Bez wątpliwości, edukacja militarna rosyjska musi stać na najwyższym poziomie. Nie ma sensu wyliczać przykładów bo jest ich długa lista. Wystarczy popatrzeć jak ich rosyjskie wojsko siȩ prȩży i maszeruje w czasie defilad na Placu Czerwonym w Moskwie.
W chwilach rozmyślań to nawet czasami żałuje że na szkoleniach wojskowych III roku studiów wiecej spałem niż słuchałem, gdyż wtedy jeszcze nie, lecz dopiero sporo później mnie olśniło, jakich to mądrych pożytecznych i ważnych rzeczy mnie tam uczono. Pomimo to, bȩdąc wtedy studentem bezideowcem a jednak krnąbrnym, zbuntowanym i niechȩtnym do wojska i komunistycznej władzy, otrzymałem od oficera/profesora zaproszenie do kontynuowania kariery w wojsku jako jego rekomendowany, i nie wiem skąd tenże officer wytrzasnąl opiniȩ, że takich jak ja to właśnie ojczyzna ludowa potrzebuje. Powiedziałem że przemyślȩ i dam znać. Nie pamiȩtam czy myślałem, znać nie dałem.

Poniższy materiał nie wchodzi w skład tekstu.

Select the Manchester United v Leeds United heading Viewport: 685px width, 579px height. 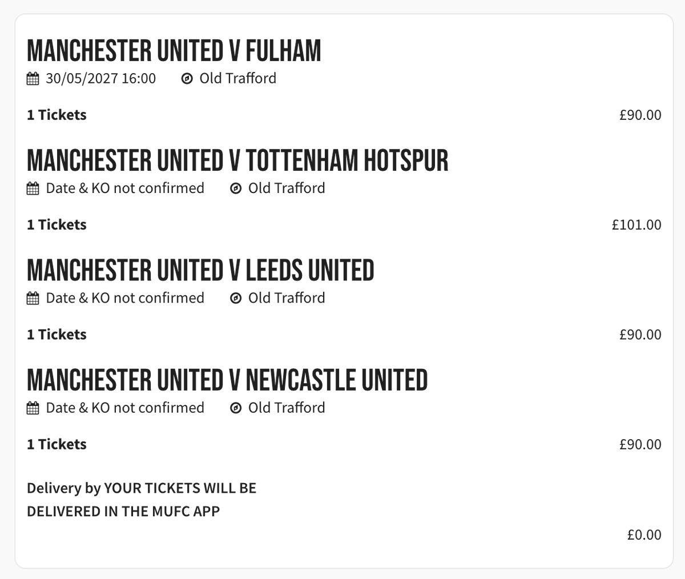coord(200,270)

Dziś myślȩ sobie wiȩc, skoro moja kariera zawodowa cywilna, aczkolwiek bardzo bardzo trudna miejscami, i to w obcym kraju, bez jezyka, bez znajomości, bez żadnego doświadczenia początkowego doprowadzila mnie tu gdzie jestem, to być może gdybym podążał karierȩ w wojsku ludowym i to pod patronatem frontowszczyka z orderami na piersi i ze wschodnim akcentem, i z korzeniami z armii generala Rokosowskiego to bez pudła zaszedłbym dużo dużo dalej.
Być może byłbym dziś generałem! Dobrym generałem, bo wiadomo że gdybym podążał reguły gry, tak jak one były napisane, a umiem podążać bo dobrze gram w szachy i w brydża, to bez wątpienia musiałby mnie dosiȩgnąć zaszczyt studiowania sztuki wojowania na najlepszych uczelniach Moskiewskich włączając w to elitarne uczelnie takie jak GRU.
Oops, zabraknie mi zaraz miejsca na refleksjȩ która jest taka, że Świat nie może być skonstruowany według takiej reguły z czasów komuny że “nie matura lecz chȩć szczera zrobi z Ciebie oficera”.
A tak własnie, a nie inaczej, ktoś móglby odczytać sens mojej notki, co zaznaczam nie było jej celem.